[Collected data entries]
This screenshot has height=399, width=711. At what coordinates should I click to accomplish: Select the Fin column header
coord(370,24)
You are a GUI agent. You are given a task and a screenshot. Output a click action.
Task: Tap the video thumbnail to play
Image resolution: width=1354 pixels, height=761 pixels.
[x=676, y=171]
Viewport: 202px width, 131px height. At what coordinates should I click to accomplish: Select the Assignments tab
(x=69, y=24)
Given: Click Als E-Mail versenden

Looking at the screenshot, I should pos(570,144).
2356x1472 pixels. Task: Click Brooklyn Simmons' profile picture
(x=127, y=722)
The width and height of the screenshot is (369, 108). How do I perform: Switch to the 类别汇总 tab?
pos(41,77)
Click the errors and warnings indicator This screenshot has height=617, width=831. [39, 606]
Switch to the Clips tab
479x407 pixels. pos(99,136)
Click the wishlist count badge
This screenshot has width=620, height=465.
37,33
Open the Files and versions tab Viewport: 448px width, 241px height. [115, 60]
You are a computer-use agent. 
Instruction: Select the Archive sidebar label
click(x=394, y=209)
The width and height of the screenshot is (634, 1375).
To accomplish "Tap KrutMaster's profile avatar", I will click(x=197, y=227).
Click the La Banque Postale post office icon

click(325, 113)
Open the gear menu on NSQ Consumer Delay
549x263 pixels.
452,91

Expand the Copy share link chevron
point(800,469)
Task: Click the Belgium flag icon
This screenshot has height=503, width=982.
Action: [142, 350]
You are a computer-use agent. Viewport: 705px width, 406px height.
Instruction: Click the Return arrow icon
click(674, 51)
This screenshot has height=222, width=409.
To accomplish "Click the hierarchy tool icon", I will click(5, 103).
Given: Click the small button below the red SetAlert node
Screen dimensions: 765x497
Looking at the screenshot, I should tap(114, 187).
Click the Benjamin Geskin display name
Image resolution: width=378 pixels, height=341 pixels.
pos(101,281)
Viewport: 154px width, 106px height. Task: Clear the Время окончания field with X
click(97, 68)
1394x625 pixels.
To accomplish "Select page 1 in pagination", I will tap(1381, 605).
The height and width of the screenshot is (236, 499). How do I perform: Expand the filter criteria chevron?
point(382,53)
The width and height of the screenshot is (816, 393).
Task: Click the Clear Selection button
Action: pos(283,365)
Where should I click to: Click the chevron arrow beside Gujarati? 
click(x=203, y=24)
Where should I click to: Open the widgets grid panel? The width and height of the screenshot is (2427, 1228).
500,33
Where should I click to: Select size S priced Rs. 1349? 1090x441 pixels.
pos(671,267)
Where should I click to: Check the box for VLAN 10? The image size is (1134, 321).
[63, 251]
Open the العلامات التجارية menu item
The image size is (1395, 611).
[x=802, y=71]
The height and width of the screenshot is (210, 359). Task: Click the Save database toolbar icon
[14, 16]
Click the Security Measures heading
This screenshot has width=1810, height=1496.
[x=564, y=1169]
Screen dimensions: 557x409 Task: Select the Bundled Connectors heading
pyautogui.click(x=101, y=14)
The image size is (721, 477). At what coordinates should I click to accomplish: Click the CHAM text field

WHAT YOU NEED TO DO – For the string "agent", search the preceding data and copy every line that includes it.

SOLUTION TO THE EXERCISE –
You are a GUI agent. You are given a task and a screenshot. Output a click action.
You are a computer-use agent. 
You are a computer-use agent. Viewport: 705px width, 406px height.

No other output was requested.